**STATED EXERCISE**
Reproduce verbatim the stretch of the material from the line containing "pixels, height=550 pixels." through the line containing "bookmarks is located", with both of those lines included.

**EXERCISE MATERIAL**
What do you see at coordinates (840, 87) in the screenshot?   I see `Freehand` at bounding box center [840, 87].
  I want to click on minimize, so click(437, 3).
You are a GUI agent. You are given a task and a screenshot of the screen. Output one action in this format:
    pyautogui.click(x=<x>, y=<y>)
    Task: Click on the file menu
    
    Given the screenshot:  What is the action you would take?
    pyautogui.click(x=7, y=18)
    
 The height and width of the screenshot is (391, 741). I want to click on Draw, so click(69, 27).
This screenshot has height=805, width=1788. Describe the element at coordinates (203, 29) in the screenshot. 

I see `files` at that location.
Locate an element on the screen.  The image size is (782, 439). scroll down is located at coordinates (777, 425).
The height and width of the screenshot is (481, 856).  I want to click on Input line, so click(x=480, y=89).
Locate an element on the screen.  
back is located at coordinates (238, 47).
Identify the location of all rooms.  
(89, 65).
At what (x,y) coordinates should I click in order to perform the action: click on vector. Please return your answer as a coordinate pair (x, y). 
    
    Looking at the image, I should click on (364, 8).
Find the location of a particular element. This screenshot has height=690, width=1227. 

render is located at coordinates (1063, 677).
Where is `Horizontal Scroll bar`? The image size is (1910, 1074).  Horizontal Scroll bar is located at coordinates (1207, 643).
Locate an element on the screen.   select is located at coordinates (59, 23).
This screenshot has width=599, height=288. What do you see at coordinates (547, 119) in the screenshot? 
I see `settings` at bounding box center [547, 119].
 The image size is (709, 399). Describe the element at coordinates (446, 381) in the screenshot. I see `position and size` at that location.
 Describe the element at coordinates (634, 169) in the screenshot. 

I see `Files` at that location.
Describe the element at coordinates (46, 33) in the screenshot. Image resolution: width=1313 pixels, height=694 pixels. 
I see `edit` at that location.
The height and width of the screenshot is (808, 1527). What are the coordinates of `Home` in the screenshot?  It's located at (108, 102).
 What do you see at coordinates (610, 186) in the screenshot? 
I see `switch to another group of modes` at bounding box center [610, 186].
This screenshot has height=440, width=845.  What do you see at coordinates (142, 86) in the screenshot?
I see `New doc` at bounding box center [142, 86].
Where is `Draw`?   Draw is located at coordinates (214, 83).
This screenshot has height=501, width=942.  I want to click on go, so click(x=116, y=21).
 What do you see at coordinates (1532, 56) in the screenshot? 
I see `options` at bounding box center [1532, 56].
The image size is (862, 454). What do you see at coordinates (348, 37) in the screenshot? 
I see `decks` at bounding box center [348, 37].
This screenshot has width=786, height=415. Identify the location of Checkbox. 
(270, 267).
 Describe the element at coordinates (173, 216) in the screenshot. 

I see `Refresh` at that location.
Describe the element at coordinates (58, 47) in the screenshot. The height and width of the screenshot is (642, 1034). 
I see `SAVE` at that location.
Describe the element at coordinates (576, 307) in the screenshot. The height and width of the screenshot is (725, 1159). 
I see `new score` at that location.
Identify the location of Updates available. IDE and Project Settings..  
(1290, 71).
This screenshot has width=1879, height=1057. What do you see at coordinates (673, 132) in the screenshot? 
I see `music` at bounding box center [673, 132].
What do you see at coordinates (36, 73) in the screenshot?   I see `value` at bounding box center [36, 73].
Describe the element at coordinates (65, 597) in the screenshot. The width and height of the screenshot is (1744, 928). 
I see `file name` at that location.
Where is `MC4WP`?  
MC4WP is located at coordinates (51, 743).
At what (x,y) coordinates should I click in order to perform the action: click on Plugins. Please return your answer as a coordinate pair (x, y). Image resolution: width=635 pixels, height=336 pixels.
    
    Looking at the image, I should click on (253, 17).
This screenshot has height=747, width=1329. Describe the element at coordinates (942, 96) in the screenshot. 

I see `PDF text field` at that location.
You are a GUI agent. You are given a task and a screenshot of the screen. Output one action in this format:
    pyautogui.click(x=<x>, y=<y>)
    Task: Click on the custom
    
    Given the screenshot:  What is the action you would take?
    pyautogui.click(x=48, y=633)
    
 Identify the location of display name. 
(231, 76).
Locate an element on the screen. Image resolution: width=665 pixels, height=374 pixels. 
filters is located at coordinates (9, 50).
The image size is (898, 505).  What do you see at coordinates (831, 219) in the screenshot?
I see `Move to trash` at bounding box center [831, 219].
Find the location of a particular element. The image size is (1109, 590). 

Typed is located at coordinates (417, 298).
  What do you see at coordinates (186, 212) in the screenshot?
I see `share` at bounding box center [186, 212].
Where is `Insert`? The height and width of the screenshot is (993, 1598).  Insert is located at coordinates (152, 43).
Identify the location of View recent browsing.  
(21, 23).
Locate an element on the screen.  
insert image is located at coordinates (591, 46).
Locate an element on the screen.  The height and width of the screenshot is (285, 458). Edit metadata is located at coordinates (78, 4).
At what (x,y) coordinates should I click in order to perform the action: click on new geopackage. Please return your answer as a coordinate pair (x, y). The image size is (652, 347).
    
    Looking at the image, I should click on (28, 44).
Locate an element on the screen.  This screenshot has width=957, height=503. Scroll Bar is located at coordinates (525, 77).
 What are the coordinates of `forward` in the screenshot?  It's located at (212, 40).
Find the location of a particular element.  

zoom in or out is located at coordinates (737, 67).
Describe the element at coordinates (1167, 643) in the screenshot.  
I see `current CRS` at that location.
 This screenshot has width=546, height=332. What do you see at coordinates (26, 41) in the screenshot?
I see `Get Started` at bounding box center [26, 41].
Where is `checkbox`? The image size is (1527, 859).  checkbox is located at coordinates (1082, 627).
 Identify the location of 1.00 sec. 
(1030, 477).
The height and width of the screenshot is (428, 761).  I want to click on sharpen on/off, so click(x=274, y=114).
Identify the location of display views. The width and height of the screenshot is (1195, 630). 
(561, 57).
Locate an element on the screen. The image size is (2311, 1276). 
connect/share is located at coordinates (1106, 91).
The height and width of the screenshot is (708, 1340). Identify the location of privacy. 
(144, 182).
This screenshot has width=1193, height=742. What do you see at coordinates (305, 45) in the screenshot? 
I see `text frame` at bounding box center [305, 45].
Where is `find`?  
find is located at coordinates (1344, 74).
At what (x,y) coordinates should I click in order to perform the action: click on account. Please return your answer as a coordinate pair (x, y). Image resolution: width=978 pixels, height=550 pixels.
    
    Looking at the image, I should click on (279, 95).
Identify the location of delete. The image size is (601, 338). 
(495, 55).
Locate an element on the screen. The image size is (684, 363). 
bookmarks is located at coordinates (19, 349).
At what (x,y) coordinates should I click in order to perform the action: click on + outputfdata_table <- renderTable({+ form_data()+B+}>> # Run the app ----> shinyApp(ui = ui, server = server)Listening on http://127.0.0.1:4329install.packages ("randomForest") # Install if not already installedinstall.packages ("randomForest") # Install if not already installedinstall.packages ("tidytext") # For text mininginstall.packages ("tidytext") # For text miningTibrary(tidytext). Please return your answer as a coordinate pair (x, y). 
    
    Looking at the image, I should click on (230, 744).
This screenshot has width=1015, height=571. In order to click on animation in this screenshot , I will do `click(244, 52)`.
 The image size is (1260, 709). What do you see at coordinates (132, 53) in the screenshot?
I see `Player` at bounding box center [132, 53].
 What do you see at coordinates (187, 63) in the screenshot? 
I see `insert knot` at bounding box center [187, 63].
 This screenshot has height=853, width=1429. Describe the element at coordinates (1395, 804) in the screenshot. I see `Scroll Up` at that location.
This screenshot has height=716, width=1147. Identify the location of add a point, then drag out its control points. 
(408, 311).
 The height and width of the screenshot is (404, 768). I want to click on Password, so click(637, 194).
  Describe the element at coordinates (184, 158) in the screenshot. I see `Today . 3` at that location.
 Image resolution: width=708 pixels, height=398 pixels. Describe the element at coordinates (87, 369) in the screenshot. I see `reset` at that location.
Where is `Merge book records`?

**TASK OUTPUT**
At what (x,y) coordinates should I click in order to perform the action: click on account. Please return your answer as a coordinate pair (x, y). Image resolution: width=978 pixels, height=550 pixels.
    
    Looking at the image, I should click on (279, 95).
Identify the location of delete. The image size is (601, 338). 
(495, 55).
Locate an element on the screen. The image size is (684, 363). 
bookmarks is located at coordinates (19, 349).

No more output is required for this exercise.